■ Dataset excerpts ■
=======

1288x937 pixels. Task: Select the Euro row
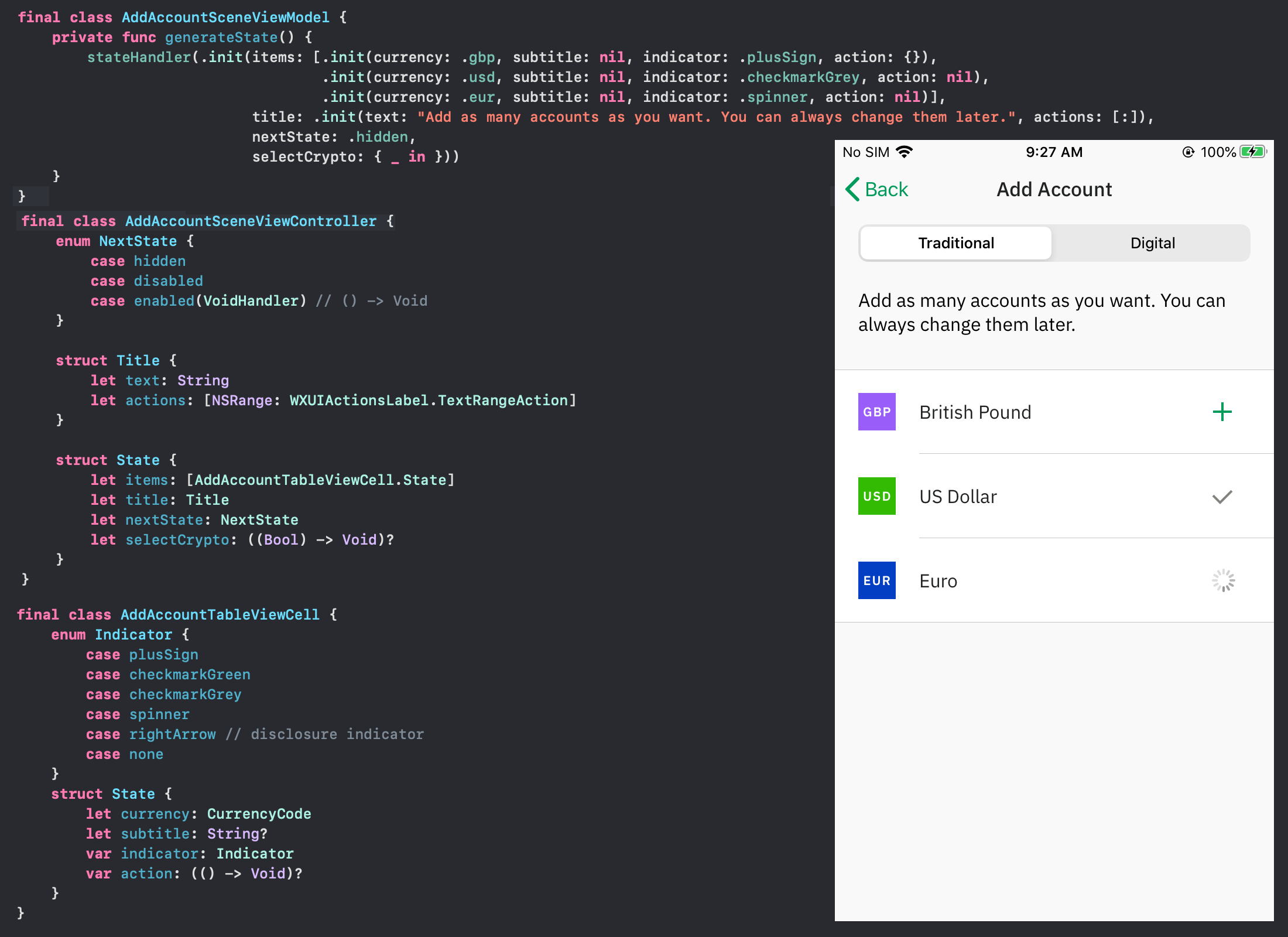click(x=938, y=581)
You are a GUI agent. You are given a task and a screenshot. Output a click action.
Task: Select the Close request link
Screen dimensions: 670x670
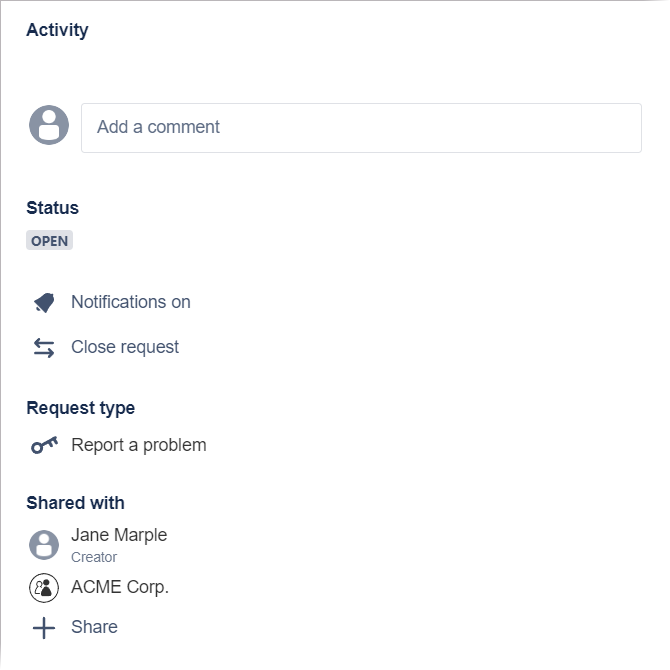(125, 347)
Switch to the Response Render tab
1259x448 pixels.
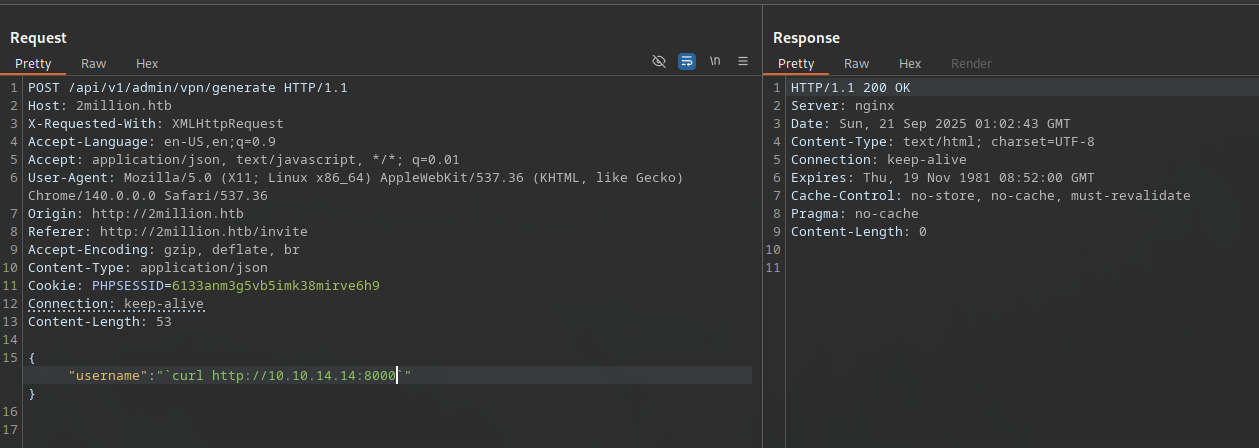click(x=971, y=63)
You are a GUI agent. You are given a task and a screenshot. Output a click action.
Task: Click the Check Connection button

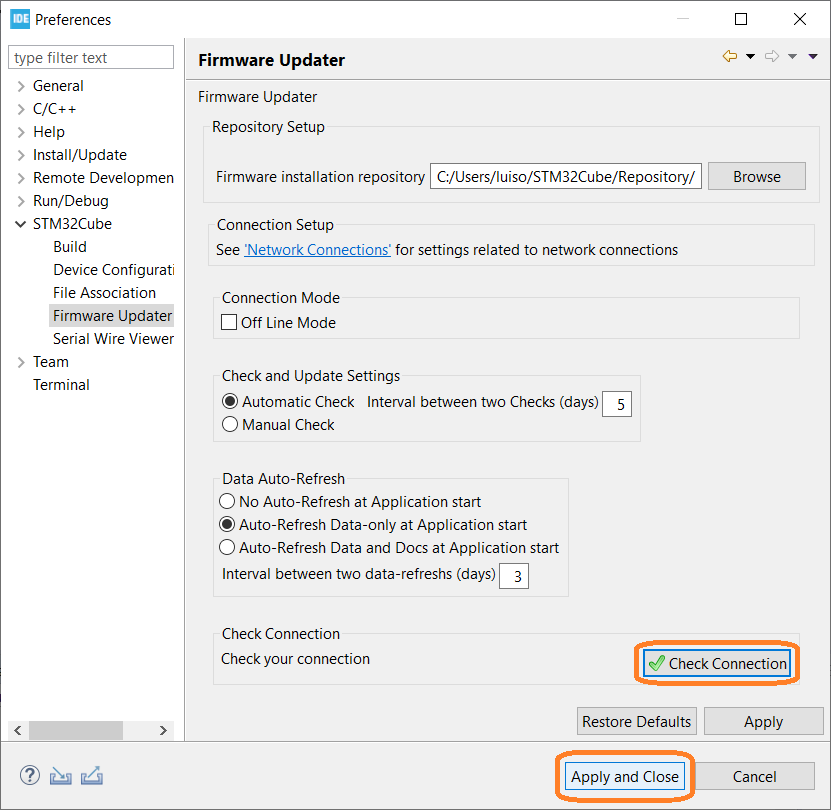click(717, 663)
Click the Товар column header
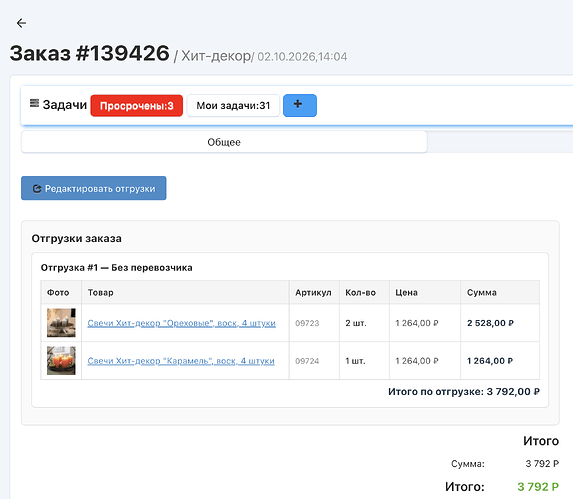Viewport: 573px width, 499px height. coord(100,292)
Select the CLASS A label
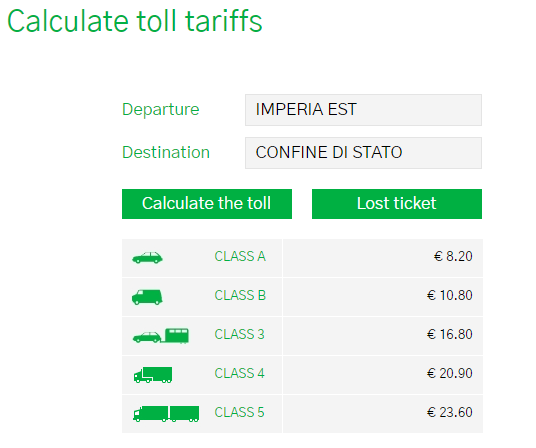 (240, 256)
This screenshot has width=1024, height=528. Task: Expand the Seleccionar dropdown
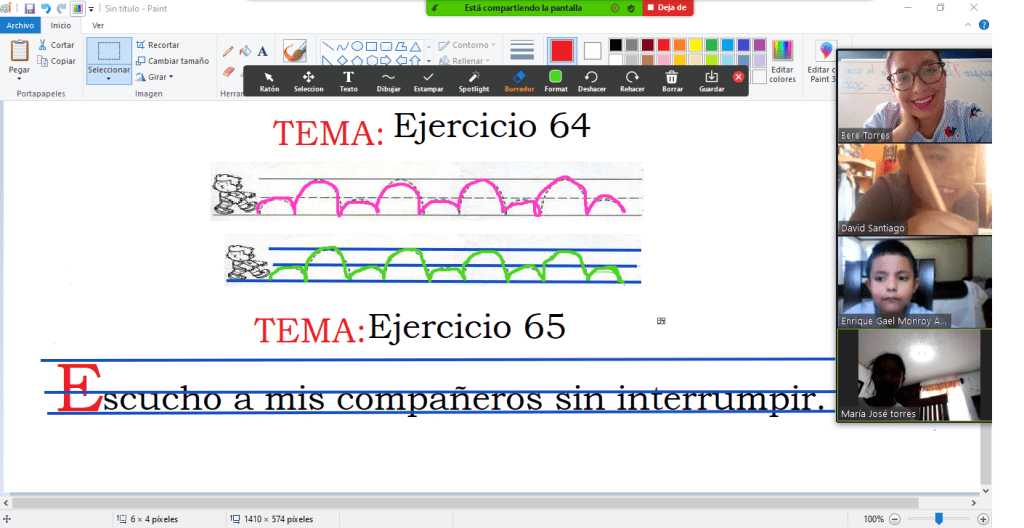108,80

=======

■ Goal ■
Rewrite the lines from the one containing "Select the CLASS A label" through the last line, inclusive, replacing "dropdown" with "menu" and leaving everything else unchanged. Leave the pictures out of your answer.

■ Written reply ■
Select the CLASS A label
 (240, 256)
This screenshot has width=1024, height=528. Task: Expand the Seleccionar menu
108,80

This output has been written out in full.